A study shows why drugs used for treating prostate cancer which mainly functions by blocking the activity of androgen receptor signalling or stopping the production of androgen or testosterone is actually counterproductive in the long term. While both methods initially produce encouraging results, the cancer very often returns in a more aggressive form, and becomes resistant to these drugs. With cancer no longer responding to these drugs, it grows unchecked and ultimately causes death.
For the first time, the study sheds light into why the FDA-approved drugs against androgen signalling to treat prostate cancer can backfire after initial success.
Mechanism of return
The study was done by a multi-institutional team led by Bushra Ateeq from the Department of Biological Sciences and Bioengineering at the Indian Institute of Technology (IIT) Kanpur. The team has also found a mechanism by which the cancer growth at aggressive stage can be safely reduced. The results were published in the journal Nature Communications.
Several studies have already shown how stopping the production of androgen or androgen signalling through ‘androgen deprivation therapy’ at some point unintentionally helps the prostate cancer cells to become resistant towards this therapy and progress further to lethal forms. Now, Prof. Ateeq’s team has found the mechanism.
Using mice implanted with prostate cancer tumours, the team found how administering anti-androgen drugs (enzalutamide and apalutamide) results in increase in the expression of a particular gene (SPINK1) which is generally associated with the aggressive type of prostate cancer present in 10-25% of the patients.
“When androgen signalling was inhibited using anti-androgen drugs, an increase in the levels of SPINK1 protein was recorded, which makes the cancer cells more aggressive. The tumours isolated from the mice treated with these drugs exhibit elevated levels of the protein as well as markers for neuroendocrine prostate cancer, which triggers change in cellular plasticity,” says Prof. Ateeq.
Role of SPINK1 protein
“In another set of experiment, we implanted mice with prostate cancer cells with basal levels of SPINK1 protein and we found manifold increase in the protein levels when we administered anti-androgen drugs,” she says. There was also an increase in the levels of neuroendocrine markers which are only found in most aggressive form of prostate cancer. These results reflect a catastrophic situation similar to prostate cancer patients undergoing anti-androgen therapy. Neuroendocrine prostate cancer is an aggressive subtype of prostate cancer which may arise de novo or as a mechanism of resistance due to anti-androgen therapy.

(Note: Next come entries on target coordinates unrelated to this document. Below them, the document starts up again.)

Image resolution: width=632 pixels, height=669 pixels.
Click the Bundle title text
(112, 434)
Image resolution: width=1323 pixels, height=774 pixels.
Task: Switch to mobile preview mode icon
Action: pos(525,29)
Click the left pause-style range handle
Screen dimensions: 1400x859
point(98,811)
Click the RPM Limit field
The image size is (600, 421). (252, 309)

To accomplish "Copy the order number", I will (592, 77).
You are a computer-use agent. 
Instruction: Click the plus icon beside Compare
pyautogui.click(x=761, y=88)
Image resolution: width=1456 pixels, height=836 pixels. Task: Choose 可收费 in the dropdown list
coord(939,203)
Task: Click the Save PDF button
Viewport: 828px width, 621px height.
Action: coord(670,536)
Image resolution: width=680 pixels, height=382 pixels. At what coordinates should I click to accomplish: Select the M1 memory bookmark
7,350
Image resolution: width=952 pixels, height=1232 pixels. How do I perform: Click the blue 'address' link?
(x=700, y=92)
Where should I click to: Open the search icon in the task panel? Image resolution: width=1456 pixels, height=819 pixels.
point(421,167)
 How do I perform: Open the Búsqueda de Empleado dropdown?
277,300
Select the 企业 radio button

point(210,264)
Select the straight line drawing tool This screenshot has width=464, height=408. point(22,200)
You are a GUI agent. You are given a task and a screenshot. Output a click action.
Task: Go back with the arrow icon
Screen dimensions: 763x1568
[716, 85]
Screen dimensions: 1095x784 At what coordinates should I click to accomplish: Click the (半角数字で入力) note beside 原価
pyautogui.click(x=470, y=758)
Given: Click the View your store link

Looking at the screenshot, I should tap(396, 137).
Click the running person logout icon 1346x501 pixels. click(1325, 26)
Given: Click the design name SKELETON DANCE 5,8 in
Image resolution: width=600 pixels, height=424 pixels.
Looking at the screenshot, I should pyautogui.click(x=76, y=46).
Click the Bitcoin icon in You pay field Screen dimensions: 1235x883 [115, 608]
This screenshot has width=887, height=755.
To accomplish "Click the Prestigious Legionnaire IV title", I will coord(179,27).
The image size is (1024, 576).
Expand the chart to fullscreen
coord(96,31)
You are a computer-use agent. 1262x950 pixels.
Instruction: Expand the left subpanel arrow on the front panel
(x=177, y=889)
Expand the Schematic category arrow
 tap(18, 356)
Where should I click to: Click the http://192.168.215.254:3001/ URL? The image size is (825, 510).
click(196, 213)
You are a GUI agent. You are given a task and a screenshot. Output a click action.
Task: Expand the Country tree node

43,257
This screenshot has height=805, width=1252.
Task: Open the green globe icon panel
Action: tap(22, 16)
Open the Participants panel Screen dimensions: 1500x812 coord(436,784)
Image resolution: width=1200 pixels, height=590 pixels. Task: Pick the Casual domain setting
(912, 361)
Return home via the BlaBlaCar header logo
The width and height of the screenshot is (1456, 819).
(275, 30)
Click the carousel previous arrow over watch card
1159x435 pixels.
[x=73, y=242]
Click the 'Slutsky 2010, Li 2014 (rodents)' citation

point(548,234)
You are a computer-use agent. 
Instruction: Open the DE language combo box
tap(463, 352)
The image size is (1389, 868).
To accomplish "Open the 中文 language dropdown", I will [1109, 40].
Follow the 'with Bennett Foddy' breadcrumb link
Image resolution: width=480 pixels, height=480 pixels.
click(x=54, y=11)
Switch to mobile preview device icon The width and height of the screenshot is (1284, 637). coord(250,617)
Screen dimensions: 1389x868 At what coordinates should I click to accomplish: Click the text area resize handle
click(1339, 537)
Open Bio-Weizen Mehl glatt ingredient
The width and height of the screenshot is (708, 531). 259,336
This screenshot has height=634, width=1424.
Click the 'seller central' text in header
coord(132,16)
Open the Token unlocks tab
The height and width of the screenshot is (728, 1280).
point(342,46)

“Our findings emphasise the importance of SPINK1 protein in maintaining neuroendocrine prostate cancer. The results highlight the repercussions of using anti-androgen drugs which are meant to control the prostate cancer but actually aggravate the disease,” says Prof. Ateeq.
Repressor of SPINK1
“Using mouse models, prostate cancer cell lines and patients’ samples we discovered that androgen receptor functions as a repressor of the SPINK1 gene. Using drugs to inhibit the androgen receptor actually results in stopping the repressive activity of the receptor,” says Nishat Manzar from the IIT Kanpur and one of the first authors of the paper. “And this leads to increased level of SPINK1 gene expression.”
“We found the SPINK1 gene is also responsible for maintaining the characteristic features of neuroendocrine prostate cancer. The tumour becomes aggressive when the SPINK1 protein level increases while upon inhibiting the protein a decrease in the neuroendocrine markers was observed,” says Prof. Ateeq.
In addition to androgen receptor, the researchers found that REST, which is a cofactor of androgen receptor, too, has repressive action on SPINK1 gene. “Our study is the first to show the role of the androgen receptor and REST in repressing the SPINK1 gene expression. This was not known so far,” says Prof. Ateeq.
The SPINK1 protein level is high when the amount of REST is low in prostate cancer, and also in the case of neuroendocrine prostate cancer. A particular protein (Casein Kinase 1) is responsible for reducing the level of REST. “When we used an already approved drug to inhibit the activity of Casein Kinase 1 protein, the levels of REST increased,” says Manzar.
Clinical trials needed
And when the REST level increases there is a reduction in the SPINK1 protein level accompanied with a reduction in the oncogene properties of prostate cancer cells. Treating prostate cancer cells showing elevated SPINK1 with a drug against Casein Kinase 1 show reduced cancer cell growth as well as aggressiveness.
“We need to conduct clinical trials using Casein Kinase 1 inhibitor to investigate whether it can reverse neuroendocrine prostate cancer and reduce SPINK1 in prostate cancer patients,” Prof. Ateeq says.
“Our study warns about the possible adverse effect of androgen-deprivation therapies, and the benefits must be considered against treatment, before putting the patients on this therapy.”